Match the word "computer". Return each line of the data below where it appears.

= = = = =

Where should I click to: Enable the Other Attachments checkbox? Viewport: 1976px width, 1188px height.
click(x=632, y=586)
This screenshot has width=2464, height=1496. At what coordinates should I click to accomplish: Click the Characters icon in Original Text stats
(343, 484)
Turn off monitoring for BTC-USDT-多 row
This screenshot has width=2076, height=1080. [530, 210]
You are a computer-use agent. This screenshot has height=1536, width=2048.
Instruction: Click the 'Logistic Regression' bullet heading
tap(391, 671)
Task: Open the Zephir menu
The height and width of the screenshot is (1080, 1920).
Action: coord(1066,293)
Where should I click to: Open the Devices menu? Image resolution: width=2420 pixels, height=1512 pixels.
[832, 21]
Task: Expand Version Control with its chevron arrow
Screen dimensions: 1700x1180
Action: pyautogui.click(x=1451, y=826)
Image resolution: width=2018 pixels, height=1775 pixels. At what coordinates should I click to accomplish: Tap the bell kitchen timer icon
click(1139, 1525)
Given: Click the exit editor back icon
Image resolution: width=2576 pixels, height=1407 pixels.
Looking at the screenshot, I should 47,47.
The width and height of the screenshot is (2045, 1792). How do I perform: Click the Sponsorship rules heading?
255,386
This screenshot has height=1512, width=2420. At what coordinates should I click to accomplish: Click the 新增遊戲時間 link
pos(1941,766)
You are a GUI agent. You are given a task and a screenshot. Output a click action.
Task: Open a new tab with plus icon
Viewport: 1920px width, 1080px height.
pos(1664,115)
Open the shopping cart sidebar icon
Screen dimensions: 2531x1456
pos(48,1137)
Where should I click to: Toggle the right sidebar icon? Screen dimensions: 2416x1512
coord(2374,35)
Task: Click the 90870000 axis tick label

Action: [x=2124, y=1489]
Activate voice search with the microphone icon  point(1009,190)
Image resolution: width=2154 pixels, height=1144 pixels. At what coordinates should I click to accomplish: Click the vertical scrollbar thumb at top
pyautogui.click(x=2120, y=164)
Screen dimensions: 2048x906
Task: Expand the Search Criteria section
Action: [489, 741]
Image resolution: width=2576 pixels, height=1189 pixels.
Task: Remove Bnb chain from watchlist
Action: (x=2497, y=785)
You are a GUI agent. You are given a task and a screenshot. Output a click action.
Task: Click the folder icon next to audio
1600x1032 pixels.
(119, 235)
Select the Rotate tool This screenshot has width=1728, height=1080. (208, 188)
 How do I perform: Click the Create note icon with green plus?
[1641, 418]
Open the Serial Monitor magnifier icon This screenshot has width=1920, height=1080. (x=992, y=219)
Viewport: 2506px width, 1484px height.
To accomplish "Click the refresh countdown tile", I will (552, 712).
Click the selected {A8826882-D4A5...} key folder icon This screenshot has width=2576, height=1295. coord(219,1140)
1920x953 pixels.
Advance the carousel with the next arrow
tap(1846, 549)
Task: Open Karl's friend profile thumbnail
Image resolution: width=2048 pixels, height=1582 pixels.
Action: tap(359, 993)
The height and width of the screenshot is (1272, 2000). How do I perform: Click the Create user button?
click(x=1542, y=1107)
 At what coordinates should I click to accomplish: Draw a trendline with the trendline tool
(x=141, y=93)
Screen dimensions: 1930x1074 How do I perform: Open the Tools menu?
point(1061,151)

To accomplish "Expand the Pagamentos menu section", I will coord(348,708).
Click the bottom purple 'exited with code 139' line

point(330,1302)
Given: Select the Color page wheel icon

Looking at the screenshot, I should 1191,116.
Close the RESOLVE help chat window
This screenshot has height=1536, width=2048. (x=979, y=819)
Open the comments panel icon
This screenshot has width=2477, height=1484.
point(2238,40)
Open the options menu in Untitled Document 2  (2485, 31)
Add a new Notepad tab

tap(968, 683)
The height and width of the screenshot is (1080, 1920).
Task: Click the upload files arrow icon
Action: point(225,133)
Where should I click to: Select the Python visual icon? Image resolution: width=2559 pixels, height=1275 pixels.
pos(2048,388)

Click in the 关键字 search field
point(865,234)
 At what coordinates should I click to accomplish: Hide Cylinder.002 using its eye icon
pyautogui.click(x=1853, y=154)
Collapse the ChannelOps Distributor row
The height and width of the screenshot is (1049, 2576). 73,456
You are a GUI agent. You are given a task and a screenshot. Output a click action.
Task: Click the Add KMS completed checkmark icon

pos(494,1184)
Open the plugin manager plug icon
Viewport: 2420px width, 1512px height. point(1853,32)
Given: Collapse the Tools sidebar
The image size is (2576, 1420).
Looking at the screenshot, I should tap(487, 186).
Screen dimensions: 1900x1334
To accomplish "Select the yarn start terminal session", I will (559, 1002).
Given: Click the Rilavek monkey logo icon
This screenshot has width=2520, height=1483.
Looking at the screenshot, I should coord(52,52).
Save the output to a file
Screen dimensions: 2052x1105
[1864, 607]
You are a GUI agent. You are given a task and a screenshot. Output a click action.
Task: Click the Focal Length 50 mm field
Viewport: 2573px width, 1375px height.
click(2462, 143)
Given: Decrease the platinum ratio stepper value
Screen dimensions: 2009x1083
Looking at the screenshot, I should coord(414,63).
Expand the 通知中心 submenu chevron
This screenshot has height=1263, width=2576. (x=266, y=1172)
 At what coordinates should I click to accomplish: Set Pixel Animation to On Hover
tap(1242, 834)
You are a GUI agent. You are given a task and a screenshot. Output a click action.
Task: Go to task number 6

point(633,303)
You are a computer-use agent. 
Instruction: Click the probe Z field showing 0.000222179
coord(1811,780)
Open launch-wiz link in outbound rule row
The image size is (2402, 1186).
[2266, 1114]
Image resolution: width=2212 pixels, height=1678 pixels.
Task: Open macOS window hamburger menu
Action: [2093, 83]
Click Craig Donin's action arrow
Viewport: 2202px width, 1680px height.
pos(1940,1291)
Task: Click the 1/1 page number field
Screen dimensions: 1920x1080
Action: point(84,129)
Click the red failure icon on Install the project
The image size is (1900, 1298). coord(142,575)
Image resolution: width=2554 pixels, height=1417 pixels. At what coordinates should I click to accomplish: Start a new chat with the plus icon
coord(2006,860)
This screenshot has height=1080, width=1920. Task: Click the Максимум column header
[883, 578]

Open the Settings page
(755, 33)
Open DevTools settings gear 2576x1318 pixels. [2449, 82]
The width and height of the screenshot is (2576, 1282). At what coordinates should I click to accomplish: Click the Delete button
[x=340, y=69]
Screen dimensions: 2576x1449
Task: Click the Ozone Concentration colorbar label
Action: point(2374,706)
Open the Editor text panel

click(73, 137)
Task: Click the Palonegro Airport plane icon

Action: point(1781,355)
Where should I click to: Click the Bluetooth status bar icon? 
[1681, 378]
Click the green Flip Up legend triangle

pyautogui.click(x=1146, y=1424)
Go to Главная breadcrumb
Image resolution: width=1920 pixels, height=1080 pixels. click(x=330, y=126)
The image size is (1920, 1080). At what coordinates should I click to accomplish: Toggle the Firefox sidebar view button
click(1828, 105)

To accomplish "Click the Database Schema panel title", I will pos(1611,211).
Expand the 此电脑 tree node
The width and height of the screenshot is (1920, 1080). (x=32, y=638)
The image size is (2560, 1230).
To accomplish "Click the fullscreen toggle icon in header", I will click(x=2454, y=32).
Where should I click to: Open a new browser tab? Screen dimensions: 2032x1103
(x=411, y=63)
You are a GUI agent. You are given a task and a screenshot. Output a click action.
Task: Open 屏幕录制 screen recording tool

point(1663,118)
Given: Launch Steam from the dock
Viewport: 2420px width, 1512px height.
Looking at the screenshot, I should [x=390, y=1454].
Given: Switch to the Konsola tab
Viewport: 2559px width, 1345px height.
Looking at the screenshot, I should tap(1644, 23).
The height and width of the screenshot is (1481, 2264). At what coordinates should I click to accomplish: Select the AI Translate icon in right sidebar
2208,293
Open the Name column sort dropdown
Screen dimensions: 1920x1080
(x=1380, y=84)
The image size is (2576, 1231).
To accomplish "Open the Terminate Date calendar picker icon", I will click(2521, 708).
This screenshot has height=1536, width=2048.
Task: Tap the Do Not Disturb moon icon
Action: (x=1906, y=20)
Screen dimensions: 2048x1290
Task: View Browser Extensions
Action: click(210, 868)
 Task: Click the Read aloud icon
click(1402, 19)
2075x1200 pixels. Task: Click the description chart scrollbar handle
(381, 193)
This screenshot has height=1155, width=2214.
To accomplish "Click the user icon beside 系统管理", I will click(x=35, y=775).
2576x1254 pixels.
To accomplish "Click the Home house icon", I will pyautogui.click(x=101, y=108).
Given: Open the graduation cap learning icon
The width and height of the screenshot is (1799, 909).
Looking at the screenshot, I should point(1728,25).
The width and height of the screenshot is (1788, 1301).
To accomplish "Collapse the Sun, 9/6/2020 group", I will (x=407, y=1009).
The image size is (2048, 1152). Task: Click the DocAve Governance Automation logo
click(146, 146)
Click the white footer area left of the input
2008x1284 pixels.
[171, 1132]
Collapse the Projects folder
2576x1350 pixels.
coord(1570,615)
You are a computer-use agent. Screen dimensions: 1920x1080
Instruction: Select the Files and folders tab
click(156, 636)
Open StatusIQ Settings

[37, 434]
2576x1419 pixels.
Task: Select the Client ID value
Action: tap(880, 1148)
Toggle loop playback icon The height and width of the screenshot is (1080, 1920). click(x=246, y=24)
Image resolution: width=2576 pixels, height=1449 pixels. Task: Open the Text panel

= = = = =

**RESULT BELOW**:
You are a computer-use agent. This screenshot has height=1536, width=2048.
You are a computer-use agent. 
You are a computer-use agent. Screen dimensions: 1920x1080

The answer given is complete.